Grief Encounters and Managing Myself
- vejay25
- Jul 11, 2023
- 3 min read
Updated: Jul 18, 2023
July 3, 2023
In the grocery store again, and a woman glanced at the items in my cart and said to me, “I know whose house I want to eat at!” And when I turned to face her, she said, “You must love to cook!” I replied, “I do love to cook.” And that exchange led to her telling me how she used to love to cook but lost that desire when her husband passed. I told her that I’d recently lost my husband as well, and the conversation naturally led to our love for our husbands and what wonderful people they were. She told me during the first year of her husband's passing, she had to eat most of her meals while standing at her kitchen sink, because it was too painful for her to sit at the table without him. She said that it’s been seven years since her husband’s passing, and just recently she woke up reaching and touching his side of the bed, looking for him. And in her partially awake state, she said she thought to herself, “He’s just probably in another room.” And I understood exactly what she’d experienced…because I experience those same feelings. But at the same time, as I was engaging in conversation with this woman I’d never met before, I wondered about this “timely” encounter. And I found myself “stepping outside of myself”, watching myself pouring my heart out to a total stranger, as she shared some of her grieving experiences with me…I was observing and participating in a Grief Session right there in an isle in the grocery store.
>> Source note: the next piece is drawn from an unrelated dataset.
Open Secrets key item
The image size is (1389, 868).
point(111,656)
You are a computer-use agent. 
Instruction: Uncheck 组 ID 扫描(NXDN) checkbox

I even wondered how this was even happening at this moment, in this place. But what I walked away from that conversation with is the reassurance that the pain of loss of a dear husband who has walked through life with you and held your hand, lifted you up and loved you dearly, gets easier to bear…with time.
July 10, 2023
Today I finally started taking down Al’s clothes from our closet…making myself do it, sorting them in piles to give to his son, our neighbor who helped us by keeping our yards mowed while Al was ill, and to Goodwill. I kept remembering him in them and looking at them for the last time…flooded with emotions! In one of the piles that needed to be laundered, I found a little grocery list he had written and stuck in his pants pocket…I had to suck my breath in hard to keep the tears at bay. The work of grieving continues…


July 11, 2023
My thoughts are very quiet today. In the early hours of the morning, before daybreak, I was awake – looking at the pictures I took of Al in his last days at the hospital, and the ones I took of him at the funeral home when I took my last look at his sleeping face and touched his soft hair, saying my last goodbye to him. What I noticed about myself while I was looking at the photos in the wee hours of the quiet hours of the early morning, is that my heart swelled with love for him, but my eyes did not weep. I just looked at the images of Al, held him in my heart, and then I slept deeply and peacefully…And my thoughts are very quiet today. Thank you, Al.